9.      Small-Cell Monetization. WiFi monetization has become a hot topic; cellular traffic offload may be enough to convince some carriers to move onto WiFi, but if you can spell out a way to actually make money from WiFi, the case for deploying it becomes a lot more compelling.  But we don't hear many people talking about small-cell monetization.  Where the coverage of small cells exceeds that of WiFi, this silence might make sense (the accuracy of user data would be limited).  Where operators are looking to earn every penny they can from their network deployments, this disconnect doesn't make sense.

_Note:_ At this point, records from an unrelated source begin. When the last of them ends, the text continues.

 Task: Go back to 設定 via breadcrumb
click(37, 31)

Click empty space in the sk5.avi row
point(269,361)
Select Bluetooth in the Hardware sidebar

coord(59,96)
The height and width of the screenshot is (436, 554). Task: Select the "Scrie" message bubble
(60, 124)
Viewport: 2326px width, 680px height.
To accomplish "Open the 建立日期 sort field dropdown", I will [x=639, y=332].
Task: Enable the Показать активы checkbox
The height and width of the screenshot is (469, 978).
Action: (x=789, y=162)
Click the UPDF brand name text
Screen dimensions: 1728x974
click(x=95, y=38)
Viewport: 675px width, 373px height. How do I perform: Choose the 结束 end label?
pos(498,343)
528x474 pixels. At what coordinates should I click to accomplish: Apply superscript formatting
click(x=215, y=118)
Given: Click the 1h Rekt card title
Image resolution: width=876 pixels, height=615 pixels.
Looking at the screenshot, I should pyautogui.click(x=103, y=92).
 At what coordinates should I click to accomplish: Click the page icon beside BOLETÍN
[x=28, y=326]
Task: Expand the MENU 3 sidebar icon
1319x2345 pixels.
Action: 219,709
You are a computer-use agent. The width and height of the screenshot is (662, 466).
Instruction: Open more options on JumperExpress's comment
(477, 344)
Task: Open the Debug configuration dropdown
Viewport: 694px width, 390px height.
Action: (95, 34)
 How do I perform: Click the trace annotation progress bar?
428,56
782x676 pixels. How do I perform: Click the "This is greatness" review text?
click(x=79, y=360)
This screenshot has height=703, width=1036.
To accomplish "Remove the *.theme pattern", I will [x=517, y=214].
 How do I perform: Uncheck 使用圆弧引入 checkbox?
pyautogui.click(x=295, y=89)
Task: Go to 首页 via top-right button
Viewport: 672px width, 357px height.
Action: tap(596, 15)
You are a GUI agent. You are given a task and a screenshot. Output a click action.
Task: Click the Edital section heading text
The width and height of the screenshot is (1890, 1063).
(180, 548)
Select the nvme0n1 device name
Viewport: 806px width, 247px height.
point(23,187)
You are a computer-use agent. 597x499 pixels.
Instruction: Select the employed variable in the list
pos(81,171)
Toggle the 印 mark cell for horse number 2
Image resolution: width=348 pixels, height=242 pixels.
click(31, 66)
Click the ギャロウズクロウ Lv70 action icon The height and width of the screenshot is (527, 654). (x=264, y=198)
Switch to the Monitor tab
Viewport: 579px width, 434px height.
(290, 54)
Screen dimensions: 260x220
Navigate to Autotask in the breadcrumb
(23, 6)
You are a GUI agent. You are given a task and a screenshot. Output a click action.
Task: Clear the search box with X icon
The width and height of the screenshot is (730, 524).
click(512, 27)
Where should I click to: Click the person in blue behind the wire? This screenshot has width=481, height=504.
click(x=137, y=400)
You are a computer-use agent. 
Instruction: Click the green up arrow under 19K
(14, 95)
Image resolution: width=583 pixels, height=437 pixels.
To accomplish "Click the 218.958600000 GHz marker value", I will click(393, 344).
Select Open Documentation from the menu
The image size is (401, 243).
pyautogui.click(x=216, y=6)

10.   We Know What's Going On.  Really.  Trust Us.  The idea that anyone--operators, vendors, analysts, my mom--knows where the small-cell market is going is just bunk.  It is still too early to figure out the right capacities, right monetization models, etc.  This is why we've seen vendors announce products, then pull back the release dates (NSN) or talk about their small-cell skepticism despite being early to market with solutions (ZTE).  It's why we've seen small-cell backhaul vendors promote every possible architecture and spectrum band combination known to man.  Like SDN and NFV, small cells represent a major change in the way networks are going to be built.  Anyone who thinks they have the market figured out already is just fooling themselves.   

Disclaimer: This wasn't meant to be a rant, or even an exhaustive list of small-cell product and marketing foibles.  (If you're looking for one more, head on over to our newly launched blog at www.networkmatter.com.)  It wasn't meant to denigrate the current state of small-cell solution development or dismiss the very real market demands driving small cell R&D.  As the market evolves from concept to commercial reality, however, it's important to recognize what's not working--and fix it.